AT&T’s broadband TV, cellular, and fixed-line phone-service packages would benefit from a deal with DirecTV, the biggest US satellite TV provider, said AT&T CEO Randall Stephenson on the conference call. Further, the deal would give AT&T the opportunity to take premium content and deliver it over multiple points for the customer, such as smartphone, tablet, TV, or laptop, he added.
And DirecTV’s 20 million US customers could for the first time receive broadband Internet as part of their service.
A statement from the companies also emphasized what they see as the deal’s benefits: more high-speed broadband competition for 15 million customers; stand-alone broadband; nationwide package pricing on DirecTV; and net neutrality commitment.
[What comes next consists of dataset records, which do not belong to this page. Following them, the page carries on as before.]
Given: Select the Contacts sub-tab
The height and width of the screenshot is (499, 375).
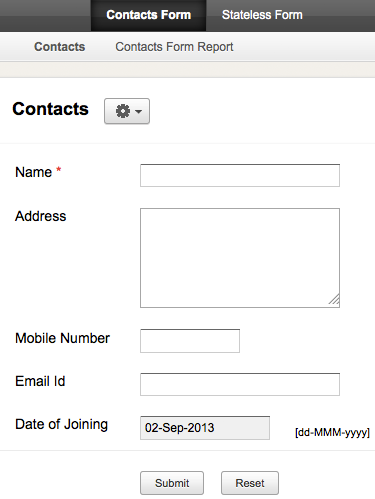Looking at the screenshot, I should [60, 47].
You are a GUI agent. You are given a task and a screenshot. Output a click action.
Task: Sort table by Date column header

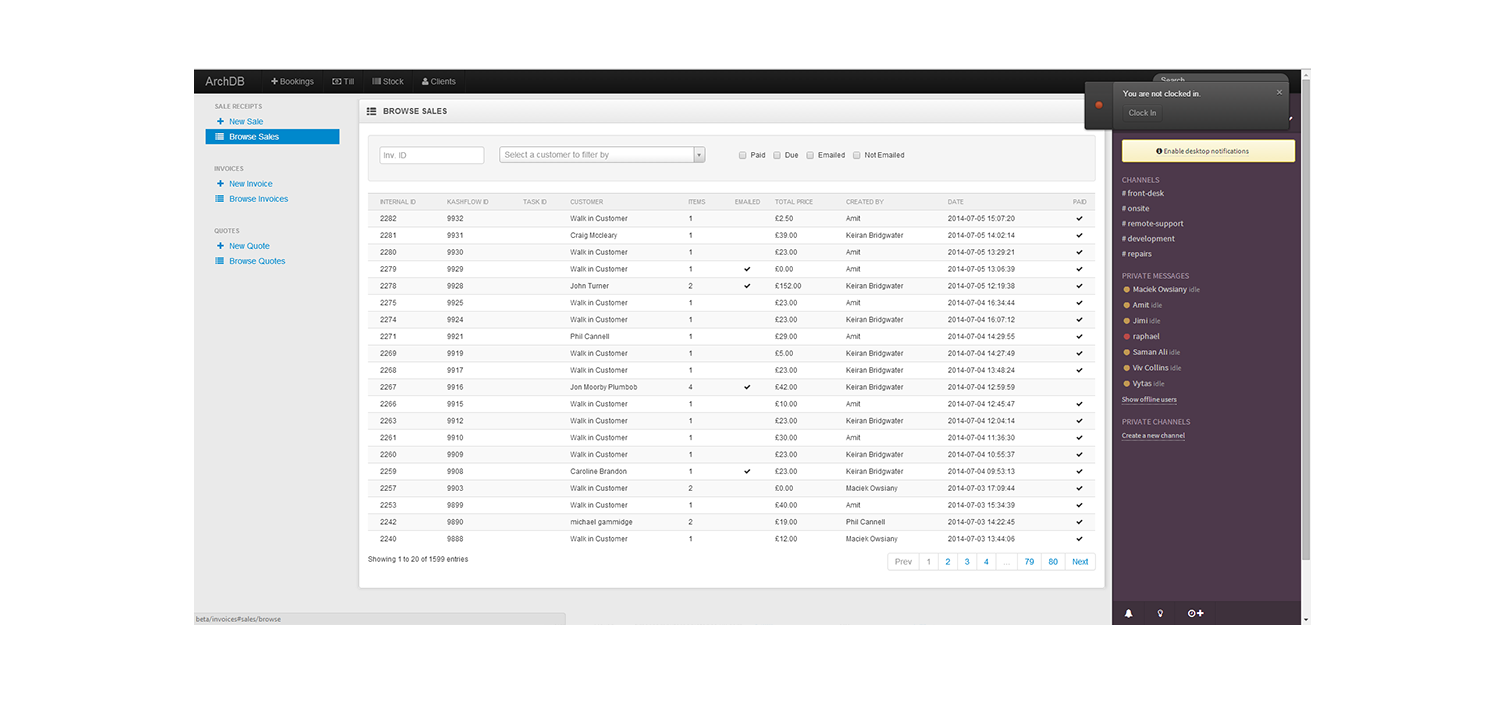(957, 202)

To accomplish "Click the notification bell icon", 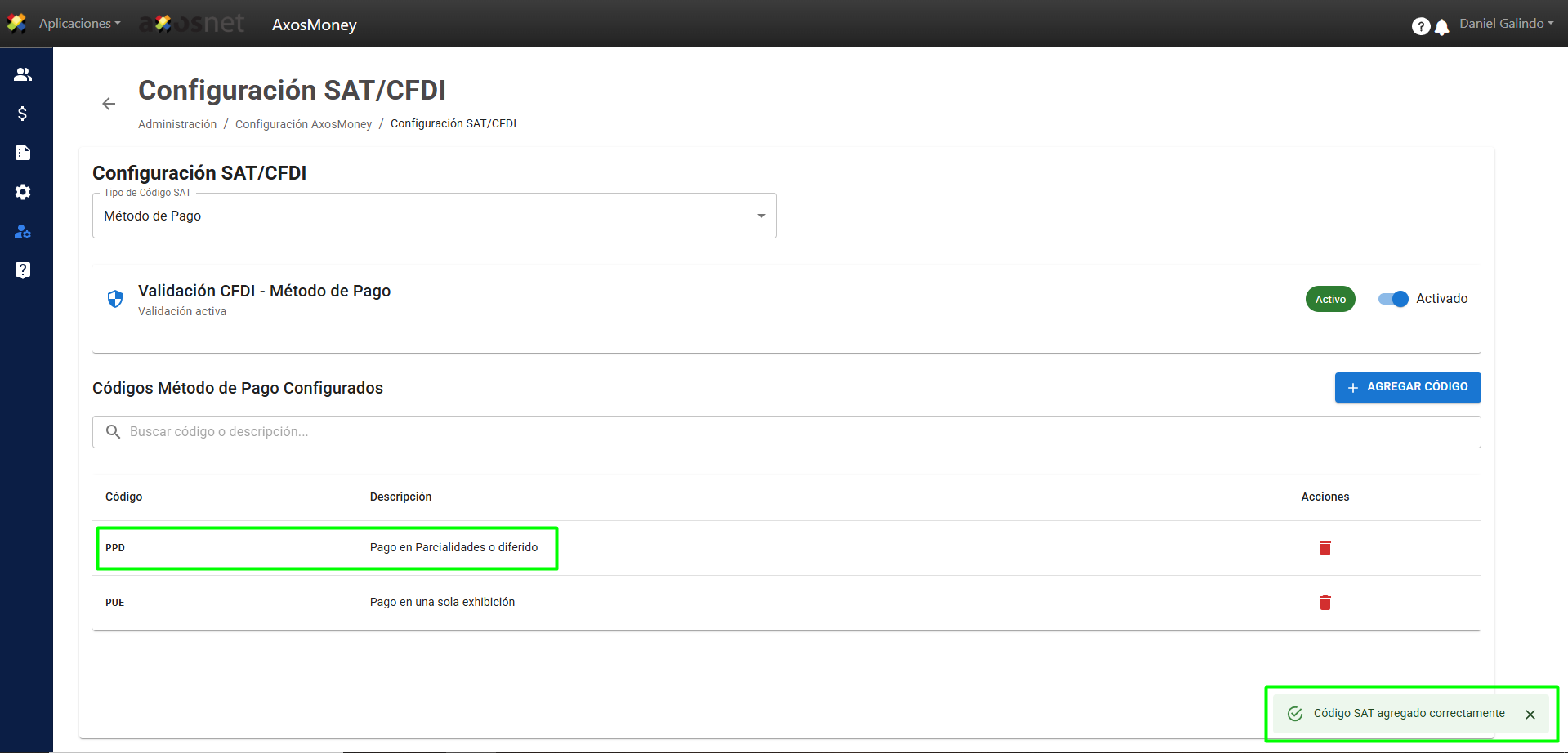I will click(x=1442, y=27).
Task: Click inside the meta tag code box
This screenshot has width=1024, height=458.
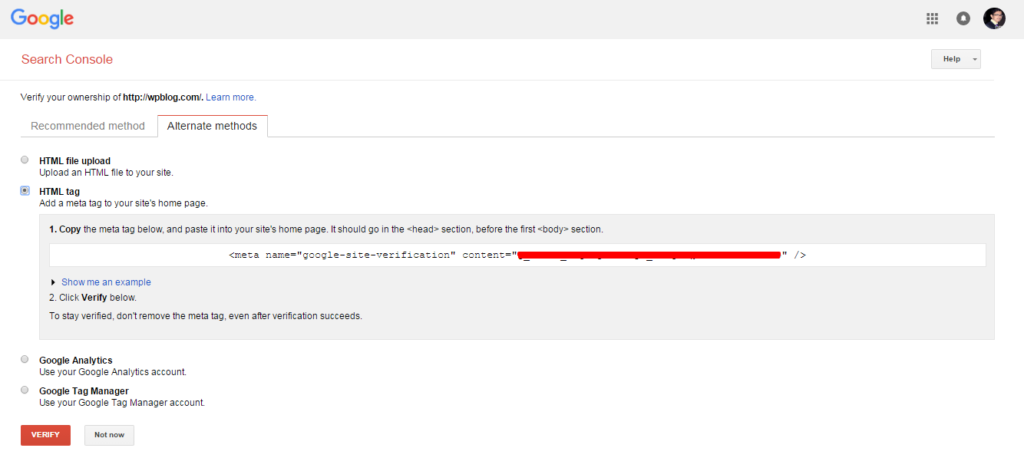Action: [x=517, y=255]
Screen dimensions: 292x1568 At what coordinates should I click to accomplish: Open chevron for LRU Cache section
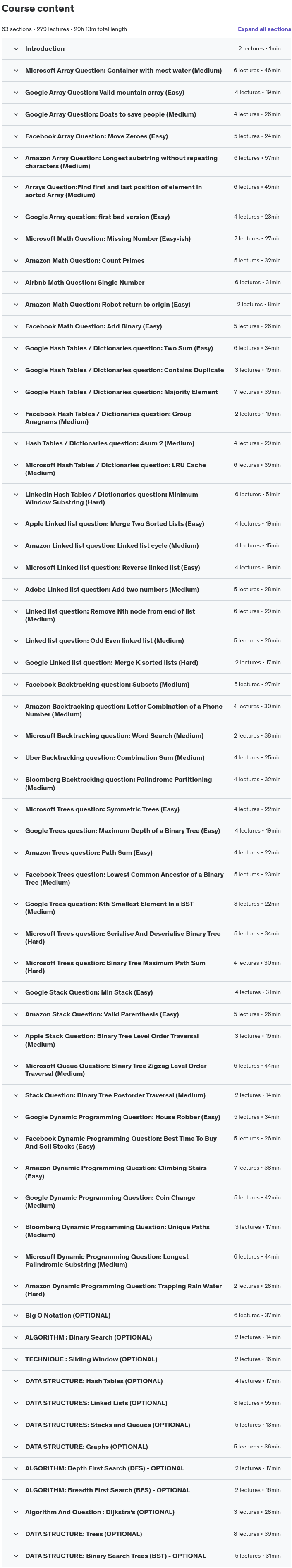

AT&T also noted that one of the deal’s perks will be the addition of the NFL Sunday Ticket package, although that deal will expire at the end of the upcoming NFL season.
"This is a unique opportunity that will redefine the video entertainment industry and create a company able to offer new bundles and deliver content to consumers," Stephenson said in a statement.
The merger will also give AT&T a larger base of video subscribers — 38 million in the US and Latin America.
Mike White, DirecTV’s president and CEO, said in a statement that shareholders will benefit from the enhanced value of the combined company. Employees will be part of a stronger, more competitive company "well positioned to meet the evolving video and broadband needs of the 21st century marketplace," he explained.
DirecTV will continue to be headquartered in El Segundo, California, after the deal closes, and White will stay onboard as CEO until he retires in 2015.
Some consumer groups are lining up against the deal.
"Their prices end up going up when there is less choice, less competition," said Craig Aaron, president of the nonprofit media and technology advocacy group Free Press told ABC News.
Delara Derakhshani, policy counsel for Consumers Union, the advocacy arm of Consumer Reports, told Reuters that "you can't justify AT&T buying DirecTV by pointing at Comcast's grab for Time Warner, because neither one is a good deal for consumers."
Although federal regulators will scrutinize the merger, Re/code notes it shouldn’t be that hard to get the deal through because there is little overlap between the two companies’ business models. Yet regulators are likely to question AT&T about its U-verse service, which competes with DirecTV.
Joele Frank, Wilkinson Brimmer Katcher is supporting DirecTV on comms for the deal, confirmed Annabelle Rinehart, MD at the firm. She declined to elaborate on how it would affect the internal comms team at the company or its agency relationships.
Representatives from AT&T and DirecTV were not immediately available for comment. The deal is expected to close in 12 months, the companies said.